• **The tasks**:
A: Sum up the interview with Samuel Leighton-Dore in two sentences.
B: Please carry on the interview with Samuel Leighton-Dore from the point where it ends.

• **Provided text**:
>>

INTERVIEW

The Power of Queer Storytelling

FUSE was super excited to have a heart-to-heart with queer screenwriter, director and multidisciplinary visual artist Samuel Leighton-Dore.
FUSE  |  Art & Culture
Samuel Leighton-Dore
Photo of Samuel Leighton-Dore by Bee Elton

If you have not heard of Samuel before, he is a super-talented queer Australian screenwriter, director and multidisciplinary visual artist based on the Gold Coast, Queensland.

Samuel is currently writing his first live-action feature film about the relationship between food and queer domesticity in the 1960s. In 2023, he wrote, directed and co-produced the animated sketch Sensitive Gym Bros, and the first in an ongoing series of short animations bringing heart and humour to evolving ideas of Australian masculinity.

Samuel is passionate about telling authored stories that are equal parts emotionally intelligent and silly, with a particular love for young adult comedy and complex queer, neurodiverse characters.


You can see some of his creative animated stories that are made with heart and humour at Sad Man Studio


In the lead-up to the free event Men In Love: In Conversation With Barry Charles & Samuel Leighton-Dore at the NFSA, Samuel had a revealing chat with David Blanco at FUSE Magazine, discussing his approach to crafting meaningful queer narratives as well as reflecting on the challenges faced by Australian Queer artists and filmmakers in bringing their stories to life. 

David Blanco (FUSE) : Can you walk us through your creative process when it comes to blending visual art and screenwriting to tell compelling queer stories?

Samuel : I’m not sure there’s a particular process, I just a need to write and make things and share stories that reflect my inner-world. Creative expression has always been how I understand, interpret and move through the world, and I’ve never seen that as something that needs to be restricted to a certain medium or industry.

One thing I love about putting on an exhibition is that I’m able to incorporate animation, sound, ceramics and paintings to create a world with different access points for different people; making a cohesive body of work that approaches certain feelings, ideas or experiences in ways that have the potential to both challenge and inform each other. I see my screenwriting as an extension of this – I see my tone of voice as a connective tissue, the heart and humor I try to bring to complex subjects. 

How have your personal experiences influenced the way you approach queer storytelling in both your art and film projects?

The line between who I am and the work I make has always been a little blurry, which can be a good and bad thing. It's good because it means there's a level of authenticity and lived experience inherent to everything I write and make – it's generally an extension of myself. But this can also be challenging because it feels like my sense of self is tied up in bodies of work that will eventually be sent out into the world for people to critique, consume or connect with in ways I can't control.

<<

[Extracted data entries]

>>

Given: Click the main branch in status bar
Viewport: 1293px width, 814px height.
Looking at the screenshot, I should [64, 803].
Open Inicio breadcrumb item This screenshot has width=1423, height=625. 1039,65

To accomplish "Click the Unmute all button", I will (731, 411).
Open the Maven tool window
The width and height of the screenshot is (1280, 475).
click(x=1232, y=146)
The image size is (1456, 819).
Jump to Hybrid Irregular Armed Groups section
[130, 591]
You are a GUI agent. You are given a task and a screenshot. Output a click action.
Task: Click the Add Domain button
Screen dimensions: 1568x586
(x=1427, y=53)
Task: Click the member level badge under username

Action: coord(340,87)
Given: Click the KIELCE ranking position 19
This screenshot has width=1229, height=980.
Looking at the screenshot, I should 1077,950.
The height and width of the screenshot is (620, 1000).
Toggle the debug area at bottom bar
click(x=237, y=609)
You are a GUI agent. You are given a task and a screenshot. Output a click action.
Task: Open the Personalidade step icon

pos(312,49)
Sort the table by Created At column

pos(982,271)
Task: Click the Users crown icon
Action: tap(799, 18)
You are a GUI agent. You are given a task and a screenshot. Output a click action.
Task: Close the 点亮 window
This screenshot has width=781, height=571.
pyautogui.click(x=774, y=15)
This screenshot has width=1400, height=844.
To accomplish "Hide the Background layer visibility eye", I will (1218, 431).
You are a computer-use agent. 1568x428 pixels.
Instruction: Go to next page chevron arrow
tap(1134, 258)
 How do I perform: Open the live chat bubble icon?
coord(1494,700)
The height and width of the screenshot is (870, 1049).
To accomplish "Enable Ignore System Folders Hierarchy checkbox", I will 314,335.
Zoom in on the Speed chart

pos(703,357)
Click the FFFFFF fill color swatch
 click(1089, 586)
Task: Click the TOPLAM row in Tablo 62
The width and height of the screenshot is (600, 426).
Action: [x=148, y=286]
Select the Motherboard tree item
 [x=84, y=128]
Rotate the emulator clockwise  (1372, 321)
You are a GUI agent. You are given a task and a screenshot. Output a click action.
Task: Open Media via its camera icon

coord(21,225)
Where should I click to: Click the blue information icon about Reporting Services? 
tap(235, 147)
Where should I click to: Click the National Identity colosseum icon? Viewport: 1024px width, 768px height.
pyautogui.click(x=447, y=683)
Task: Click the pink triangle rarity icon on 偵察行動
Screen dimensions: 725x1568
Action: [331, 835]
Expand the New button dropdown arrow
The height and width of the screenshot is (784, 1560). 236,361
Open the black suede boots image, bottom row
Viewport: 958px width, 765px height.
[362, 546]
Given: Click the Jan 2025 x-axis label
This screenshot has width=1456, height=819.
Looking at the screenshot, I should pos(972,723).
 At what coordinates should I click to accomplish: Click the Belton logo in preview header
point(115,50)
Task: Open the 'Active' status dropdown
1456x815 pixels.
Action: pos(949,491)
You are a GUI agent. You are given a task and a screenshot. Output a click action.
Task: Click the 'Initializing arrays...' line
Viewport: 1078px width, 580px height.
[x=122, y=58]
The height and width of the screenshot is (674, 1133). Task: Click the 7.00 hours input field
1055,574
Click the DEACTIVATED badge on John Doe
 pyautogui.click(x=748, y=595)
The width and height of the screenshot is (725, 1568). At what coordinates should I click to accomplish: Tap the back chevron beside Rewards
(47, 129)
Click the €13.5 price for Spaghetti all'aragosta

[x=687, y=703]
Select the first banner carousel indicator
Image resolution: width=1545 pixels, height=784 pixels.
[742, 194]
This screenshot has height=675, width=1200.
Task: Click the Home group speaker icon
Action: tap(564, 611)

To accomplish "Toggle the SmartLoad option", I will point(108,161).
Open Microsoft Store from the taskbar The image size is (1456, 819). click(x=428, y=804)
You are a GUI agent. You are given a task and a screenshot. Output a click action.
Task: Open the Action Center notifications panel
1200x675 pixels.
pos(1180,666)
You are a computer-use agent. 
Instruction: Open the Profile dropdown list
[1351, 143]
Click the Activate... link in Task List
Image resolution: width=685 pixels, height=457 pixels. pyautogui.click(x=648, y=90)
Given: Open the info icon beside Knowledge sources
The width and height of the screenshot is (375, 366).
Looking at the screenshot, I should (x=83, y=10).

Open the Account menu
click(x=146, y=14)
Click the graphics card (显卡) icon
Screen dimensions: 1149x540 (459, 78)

<<

• **Exercise answers**:
A: The interview with Samuel Leighton-Dore presents him as a queer Australian screenwriter, director and multidisciplinary visual artist on the Gold Coast who is writing his first live-action feature film, about food and queer domesticity in the 1960s, and who in 2023 made the animated sketch Sensitive Gym Bros. Talking with David Blanco of FUSE, he describes creative expression as how he moves through the world without limiting it to one medium, and says the blurry line between himself and his work gives it authenticity but also ties his sense of self to work that others will critique.

B:
Being bullied as a young person, living with obsessive compulsive disorder (OCD) and autism spectrum disorder (ASD), and spending a lot of time in regional and rural Queensland with my husband and his family are all things that continue to shape my particular Queer experience and storytelling lens. 


Image : Custom ceramic portraits by Samuel Leighton-Dore. A work from his solo exhibition ‘Looking Back There Were Signs’ at @tweedregionalgallery


In what ways do you believe authentic queer representation in the visual arts impacts the perception and acceptance of the LGBTQIA+ community?

I think Queer artists have always nudged out the edges of what society sees as 'palatable', and this challenges and broadens the understanding of what it means to be Queer. Whether this is ultimately accepted or judged by a particular audience is out of our hands, but it contributes to a more nuanced perception of who we are as a community, which is freeing.  

What are some of the biggest challenges you face as a queer storyteller in the Australian film industry, and how do you overcome them?

 I don't think this is necessarily specific to the Australian film industry, but there does seem to be a culture of risk-aversion when it comes to the kind of stories that receive investment and distribution. do think there's a finance-minded instinct to commission stories that have a proven audience – and proving an audience often means finding comparable films that have achieved box office success. The risk this presents is that Queer screenwriters can subconsciously shoehorn our ideas and stories into molds that don't quite fit, simply because it feels like the only way to have our on-screen stories funded and produced.

How have you seen the portrayal of queer characters and stories evolve in Australian cinema over the years, and where do you see it heading?

I'm really enjoying watching Queer on-screen characters become more complex, which I think is a direct result of more diverse writers and directors being given the opportunity to make films. Goran Stolevski's Of An Age is one recent example of a Queer Australian film I can't imagine having existed when I was growing up.

Another is the Bound episode of SBS anthology series Erotic Stories, written by Alistair Baldwin and directed by Madeleine Gottlieb. I hope our industry continues in this direction; taking bigger swings on more nuanced stories written by voices we haven't necessarily heard from yet.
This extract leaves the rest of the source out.